Russian River brought their Pliny the Elder, Pomace Beer, Peach Beer, and Beatification to Quintessence 2022. I really enjoyed a glass of Pliny the Elder, as I find West Coast IPA’s to be a great palate cleanser after sampling quite a few lambic and sour beers. The Pomace beer was also very good, as were the Peach Beer, and Beatification.
Stand 9 featured a Cantillon Gueuze from 2011 blended with 2, 3, and 4 year old lambics. This is significant, as most Cantillon Gueuze blends contain 1, 2, and 3 year old lambics. The 2-3-4 year old version had more complexity, due to the more mature, older lambics, and eleven years of aging in their Bomb Shelter Beer Cellar. This Gueuze was paired with Herve, a soft Belgian cheese with a washed rind. Herve is produced from either raw or pasteurized cow’s milk.
The Bomb Shelter Beer Cellar is located beneath a park in Brussels, which I wrote about in this previous article in USA Today, and also in this previous article on this website.
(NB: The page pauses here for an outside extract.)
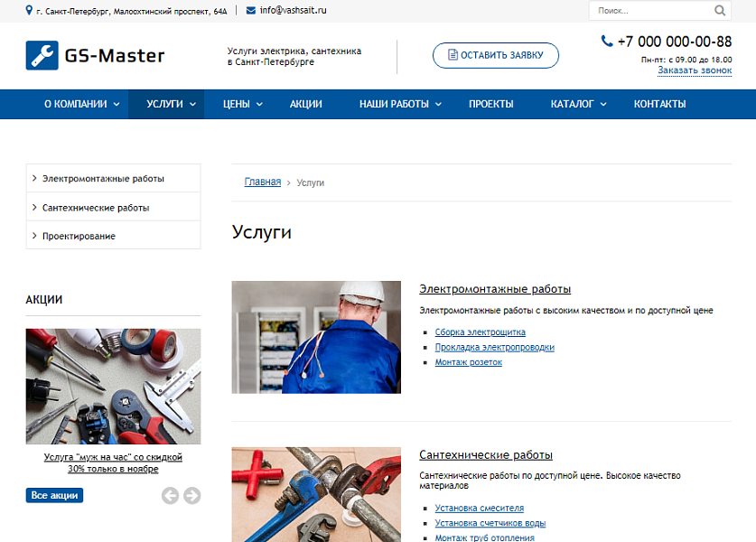
Task: Click the search magnifier icon
Action: (720, 11)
Note that the vintage served at Quintessence 2022 was the same 2011 vintage pictured in the photo below, from 2014.
The tenth and final stand at Quintessence 2022 was Wild Friendship Blend, bottled on December 2, 2019. This was a collaboration beer between Russian River Brewing, Brasserie Cantillon, and Allagash Brewing. About this beer, Jean Van Roy had this to say: “Rob from Allagash and Vinnie from Russian River sent me about 250 liters each of Coolship (Allagash) and Sonambic (Russian River) which were both two year old beers. After tasting their beers, I chose also a two year old Cantillon Lambic for the blend. 920 bottles in the 75 cl size were filled with this blend.”
The 2019 Wild Friendship Blend is a very good one, and was a fitting way to end such a great few hours of sampling incredible beverages. I think it has very solid aging potential. It only had about 16 months of maturation in the bottle when served at Quintessence, so it is still a fairly young brew. If you are visiting Cantillon and see it on the drink in board in the tasting room, I highly recommend it!
As a bonus for attending Quintessence, festival-goers were allowed to purchase one bottle per person of Cantillon Drogone and Scarabée, two small batch lambics that rarely leave the brewery, as well as up to three bottles of St. Lamvinus. Some of the other Cantillon flagship beers were available to go as well, as was glassware, shirts, and other Cantillon merchandise.
Cantillon’s Quintessence 2022 was yet another very memorable lambic and food pairing event, featuring a plethora of fantastic beverages and delicious tapas sized gourmet food. Quintessence should be on every lambic beer lover’s bucket list. At the top.
There were 750 attendees at Quintessence 2022. Jean Van Roy told me recently: “The date for the 2024 Quintessence will normally be May 1st, but that is not certain, and could change. Also, we have not made a decision yet about who we will invite as the guest breweries for the next edition.”